**** INPUT ROWS
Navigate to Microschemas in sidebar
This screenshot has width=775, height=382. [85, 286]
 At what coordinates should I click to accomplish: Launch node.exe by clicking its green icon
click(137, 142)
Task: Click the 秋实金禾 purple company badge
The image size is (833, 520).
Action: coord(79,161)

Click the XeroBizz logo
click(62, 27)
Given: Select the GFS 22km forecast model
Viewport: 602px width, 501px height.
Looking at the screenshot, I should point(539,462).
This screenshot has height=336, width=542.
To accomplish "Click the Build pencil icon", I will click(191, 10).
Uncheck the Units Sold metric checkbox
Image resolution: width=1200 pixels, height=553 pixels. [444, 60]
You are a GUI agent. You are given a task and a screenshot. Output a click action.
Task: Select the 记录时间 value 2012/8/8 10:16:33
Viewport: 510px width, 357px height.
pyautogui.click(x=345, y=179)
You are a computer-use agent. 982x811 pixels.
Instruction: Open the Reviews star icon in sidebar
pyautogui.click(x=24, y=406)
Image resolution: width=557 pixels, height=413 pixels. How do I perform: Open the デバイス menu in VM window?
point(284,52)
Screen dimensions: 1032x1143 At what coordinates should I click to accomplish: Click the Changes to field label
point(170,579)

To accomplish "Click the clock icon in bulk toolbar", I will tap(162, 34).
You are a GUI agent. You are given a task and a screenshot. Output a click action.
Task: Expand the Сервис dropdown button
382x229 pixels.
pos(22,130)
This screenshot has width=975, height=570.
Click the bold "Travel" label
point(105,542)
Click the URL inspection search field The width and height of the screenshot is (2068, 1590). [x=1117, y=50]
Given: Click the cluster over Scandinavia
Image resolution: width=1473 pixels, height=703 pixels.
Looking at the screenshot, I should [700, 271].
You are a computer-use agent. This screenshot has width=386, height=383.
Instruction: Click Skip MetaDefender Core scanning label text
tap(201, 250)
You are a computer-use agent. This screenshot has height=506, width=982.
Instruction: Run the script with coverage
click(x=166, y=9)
********
▶ **OBJECTIVE**
Reproduce the stretch of the records from the line that contains "Click the XeroBizz logo" through the line that contains "Looking at the screenshot, I should point(539,462).", keeping every line unchanged.

▶ **ANSWER FOR THE TASK**
Click the XeroBizz logo
click(62, 27)
Given: Select the GFS 22km forecast model
Viewport: 602px width, 501px height.
Looking at the screenshot, I should point(539,462).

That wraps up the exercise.